Kembali pada interaksi yang terjadi antara kritikus akademik dan kritikus non akademik, sepertinya tidak ada perbedaan derajat yang signifikan dalam mencoba kritis terhadap karya sastra. Justru, menurut saya, orang-orang yang merasa “sastrawan” atau “kritikus” tanpa bekal apa-apa seringkali muncul ke permukaan membicarakan karya sastra dengan basa-basi saja dan kritiknya itu hanya menjadi alat untuk mencari massa saja—mereka tidak mengerti bahwa harus ada perubahan dalam masyarakat!

 

Contohnya ketika novel Saman dan Larung karya Ayu Utami sedang terkenal, plus banyak muncul juga para penulis perempuan—entah mereka juga berstrategi literer atau tidak, yang jelas perempuan bebas menulis apa yang mereka rasakan—maka “karnaval sastra” tersebut segera disambut oleh para kritikus. Ada yang mengatakan mereka adalah penulis-penulis berbakat dan sudah waktunya sastra Indonesia juga di-reformasi. Tetapi juga tidak sedikit yang berteriak-teriak mencemooh karya-karya mereka sebagai “sastra mesum” karena terlalu mengumbar seksualitas—tanpa ada objektivitas dari para kritikus tersebut untuk melepasnya dari masalah “moralitas” penulis dan pembaca.

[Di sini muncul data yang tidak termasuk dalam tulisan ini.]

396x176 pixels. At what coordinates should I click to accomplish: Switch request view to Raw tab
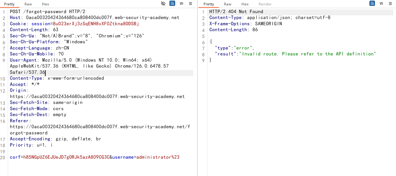coord(28,4)
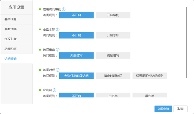
Task: Open the 功能约束 tab
Action: coord(16,49)
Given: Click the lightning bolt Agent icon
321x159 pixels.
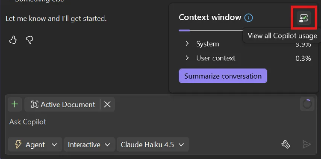Looking at the screenshot, I should pos(18,145).
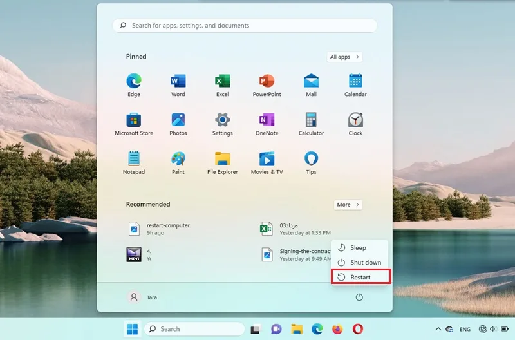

Saya pikir, memang ada pihak-pihak kritikus sastra yang benar-benar mengandalkan intuisi dan tanpa mau mengkajinya secara ilmiah—alias, banyak kritikus sastra yang benar-benar melihat impresi belaka dari apa yang mereka baca.

 

Kritikus tanpa kritisisme yang memandang bahwa strategi literer penulis tidak perlu, adalah berbahaya. Apa bedanya mereka dengan pemegang konsep l’art pour l’art itu tadi? Lantas apa gunanya sastra mencoba eksis di masyarakat? Saya pikir, sastra tidak perlu dicampuradukkan dengan moralitas dan masalah akhlak—karena hal-hal itu sangat pribadi sifatnya sehingga orang harus belajar untuk menghargai konsep orang lain tanpa perlu menanyakan hal pribadi—dan sastra itu sendiri adalah wahana ekspresi, segala macam ekspresi manusia, termasuk seksualitas, karena seringkali masyarakat terlalu naif untuk meniadakan ekspresi-ekspresi tersebut, sehingga kenaifan itu membuat manusia seperti robot yang “iya boss” saja tanpa perlu menjadi kritis terhadap kemapanan berpikir banyak orang.

 

Selalu ada tarik-menarik. Selalu ada dialektika. Dan saya pikir keberadaan kritikus akademis atau pun non akademis bukanlah sebuah masalah dalam dunia sastra, justru semakin beragamnya cara menelaah dari setiap orang yang berbeda, akan semakin menghidupkan dan menciptakan sejarah, tidak hanya dalam sastra, tapi juga untuk masyarakat luas. Kritikus akademis dan kritikus non akademis saya pikir hanyalah sebuah nama dan pengklasifikasian dari cara-cara yang umum dipakai dan sudah menjadi konvensi. Kalau pun mereka telah keluar dari konteks itu sekarang, itu tidak menjadi masalah, karena ketika “pengarang telah mati” (Roland Barthes), maka “kritikus telah mati” ketika karya sastra sudah menjadi bagian integral dari masyarakat. Tetapi dari kematian pengarang dan kritikus itu, tetap mereka masih hidup, dengan proses mengkritik yang tak pernah selesai dan tak pernah baku. Bagian terkecil dari karya sastra, yaitu bahasa itu sendiri pun selalu berkembang dan berubah, jadi selama manusia masih bisa berbahasa dan menulis, maka sastra akan tetap ada, juga para kritikus mempunyai wahana tersebut dan juga bersuara untuk tetap eksis.

 

Maka “adakanlah”. Dan untuk membuat “ada” tersebut, kita harus tetap menulis, harus tetap bersuara, harus tetap berbahasa dan bertanya. Pun para kritikus.